Bitcoin (BTC) has historically been known for its volatile price movements, with past bull runs often interrupted by sudden and severe pullbacks that would be deemed bear markets in traditional finance.

Yet, the current Bitcoin rally, which started in early 2023, is standing out for its comparatively low volatility and reduced drawdowns, signaling a maturing market.

Volatility Data Highlights Greater Stability

According to Glassnode, Bitcoin’s realized volatility — a backward-looking measure of price fluctuation — has averaged below 50% on a three-month rolling basis throughout this bull run. This is notably lower than the 80% to 100% volatility range seen in previous cycles.

Additionally, Volmex’s BVIV index, which tracks implied volatility (market expectations of future price swings), has shown a steady decline recently, suggesting calmer market conditions ahead.

This increased stability is partly due to Bitcoin’s growing market capitalization, now surpassing $2 trillion and ranking as the world’s seventh-largest asset. As Bitcoin’s market size expands, it naturally requires larger capital flows to shift prices significantly, thereby dampening volatility.

Glassnode also pointed to the role of institutional investors, facilitated by the arrival of U.S. spot Bitcoin ETFs and improved regulatory clarity, which have brought a more sophisticated investor base into the market.

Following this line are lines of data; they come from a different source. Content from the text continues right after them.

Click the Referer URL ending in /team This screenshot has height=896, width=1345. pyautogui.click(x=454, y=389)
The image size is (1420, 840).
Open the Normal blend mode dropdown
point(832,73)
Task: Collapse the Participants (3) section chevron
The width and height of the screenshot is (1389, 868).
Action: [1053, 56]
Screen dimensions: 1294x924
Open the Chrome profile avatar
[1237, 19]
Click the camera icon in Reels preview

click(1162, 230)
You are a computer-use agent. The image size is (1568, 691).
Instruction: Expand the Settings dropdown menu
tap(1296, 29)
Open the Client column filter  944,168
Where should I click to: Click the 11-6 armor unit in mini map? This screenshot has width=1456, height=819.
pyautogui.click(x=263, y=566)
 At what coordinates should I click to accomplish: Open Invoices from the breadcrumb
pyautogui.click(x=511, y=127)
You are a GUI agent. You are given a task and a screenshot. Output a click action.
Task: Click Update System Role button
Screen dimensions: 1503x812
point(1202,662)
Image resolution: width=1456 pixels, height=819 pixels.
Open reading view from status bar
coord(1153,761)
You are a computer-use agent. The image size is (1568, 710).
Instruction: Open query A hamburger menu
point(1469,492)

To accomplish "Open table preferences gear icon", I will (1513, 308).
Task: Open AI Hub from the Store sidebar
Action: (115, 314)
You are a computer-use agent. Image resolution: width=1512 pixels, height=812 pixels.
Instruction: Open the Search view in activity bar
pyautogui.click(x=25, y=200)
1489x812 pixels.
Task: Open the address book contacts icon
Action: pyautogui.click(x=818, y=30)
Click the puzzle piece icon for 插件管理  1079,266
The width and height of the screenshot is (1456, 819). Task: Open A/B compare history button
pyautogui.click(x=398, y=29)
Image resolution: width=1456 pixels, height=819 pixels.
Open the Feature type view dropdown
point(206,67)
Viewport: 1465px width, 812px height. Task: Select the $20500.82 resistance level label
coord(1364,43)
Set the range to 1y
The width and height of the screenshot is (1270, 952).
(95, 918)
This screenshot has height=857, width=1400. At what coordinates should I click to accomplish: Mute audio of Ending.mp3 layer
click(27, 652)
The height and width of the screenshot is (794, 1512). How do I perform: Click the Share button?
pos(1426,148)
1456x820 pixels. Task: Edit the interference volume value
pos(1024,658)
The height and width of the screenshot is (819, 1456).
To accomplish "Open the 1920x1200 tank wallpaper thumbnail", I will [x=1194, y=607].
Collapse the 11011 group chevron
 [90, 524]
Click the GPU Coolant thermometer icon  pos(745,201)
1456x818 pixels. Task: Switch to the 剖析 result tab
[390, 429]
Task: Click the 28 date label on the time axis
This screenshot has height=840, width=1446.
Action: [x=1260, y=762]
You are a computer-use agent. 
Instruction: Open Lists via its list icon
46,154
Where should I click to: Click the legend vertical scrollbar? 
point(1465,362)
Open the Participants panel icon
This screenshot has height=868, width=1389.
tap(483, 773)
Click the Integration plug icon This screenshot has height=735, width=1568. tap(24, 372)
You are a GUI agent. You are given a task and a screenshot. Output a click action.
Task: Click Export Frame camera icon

A More Controlled Price Advance

Examining Bitcoin’s price action from the 2020-21 bull market — which soared from $4,000 to nearly $70,000 — reveals frequent steep drops, often exceeding 30%. Conversely, the rally since March 2023, moving from around $30,000 to over $100,000, has taken a more measured “stair-step” approach, with price surges followed by periods of steady accumulation.

Glassnode explained, “Drawdowns in this cycle are generally less severe, mostly staying under 25%, with only a couple exceeding 30%.”

The shift toward a steadier uptrend can be attributed to less speculative frenzy and tighter controls on leverage. During prior bull markets, exchanges like Binance offered up to 100x leverage, which amplified both gains and losses, leading to frequent forced liquidations and abrupt price corrections.

Today, with leverage caps reduced and greater participation from long-term investors, Bitcoin’s current bull market demonstrates enhanced resilience.